My Facebook friends know that last week, during a political convention, I did not practice what I preached in a recent blog about avoiding making snarky comments on social media.
At one point, I apologized, but couldn’t resist making a few more. As one friend commented, though, snark can be a good way of asserting oneself when taken aback by what one witnesses.
Earlier on this blog I explained why I didn’t take to Facebook or this blog immediately after watching or reading the news: my reactionary self takes over when I would rather be reflective, at least in print or on the internet.
A few weeks back, I did write something passionate about the kind of presidential candidate I would be proud to have in the White House, which I viewed less as a political endorsement than a spiritual intervention. But you have been spared receiving that post today as I further deliberated, not afraid to be political but resisting being partisan. If you have read this blog for any length of time, my choice would not be news to you anyway.
The genius of the prayer Jesus taught his disciples is partly that each simple phrase can represent to the pray-er different things at different times in different contexts.
Such is true of “deliver us from evil.” Now I once surmised that the phrase, following hard on the heels of “lead us not into temptation,” must refer to the evil we ourselves might do, but in practice, I believe it also refers to the evil that others might do to us.
When I consider my own possible “evils” each morning that I pray those four words, all sorts come to mind. I may consider someone I’ve hurt, some malicious thought, feelings of envy, memories of past sins--or a snarky comment on Facebook!

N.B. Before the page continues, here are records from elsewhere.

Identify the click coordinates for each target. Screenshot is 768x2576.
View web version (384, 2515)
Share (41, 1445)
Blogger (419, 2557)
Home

The list, unfortunately, goes on and on.
As a relevant aside, let me dare to disagree with Jesus about the thought being equal to the deed.
I agree with him that we cannot feel self-satisfied because we haven’t acted on our lust—whether it be economic, sexual, religious, violent and so on. But I think we do better when we don’t act on our evil or selfish desires. At least then the harm done is only to ourselves, but when we act them out, we harm others, obviously.
I believe those we recognize as saints are those best able to restrain their worst impulses, if only their worst is to ignore the needs of the poor, the sick, the hungry, the homeless, the stranger.
Other evils I confront in myself, given the day or context or condition, are enervating fear, failing to stand up for or take care of myself, believing myself unworthy, thinking I have nothing more to say, avoiding conflict at all costs.
Just as often I think of evils outside my control: someone who disrespects me, a health challenge for me or someone else, the death of someone I love, an injustice that affects me or someone I care about, etc. I don’t expect God to “deliver” me from these problems as much as show me the way to deliverance that befits a follower of Jesus.
But “deliver us from evil” includes the qualifier “us.”
It’s not all about me, but all about us, and that expands the possibilities of evil worldwide: war, poverty, ignorance, violence, inequality, disease, divisiveness, environmental destruction, and all the “isms” that divide us. Again, I don’t expect God to solve the problems as much as inspire a solution—in me, and in the spiritual communities collectively praying this prayer.
As you can imagine, I sometimes experience long pauses after reciting each phrase of the Lord’s Prayer.
“Deliver us from evil” particularly gives me pause, especially in this political season.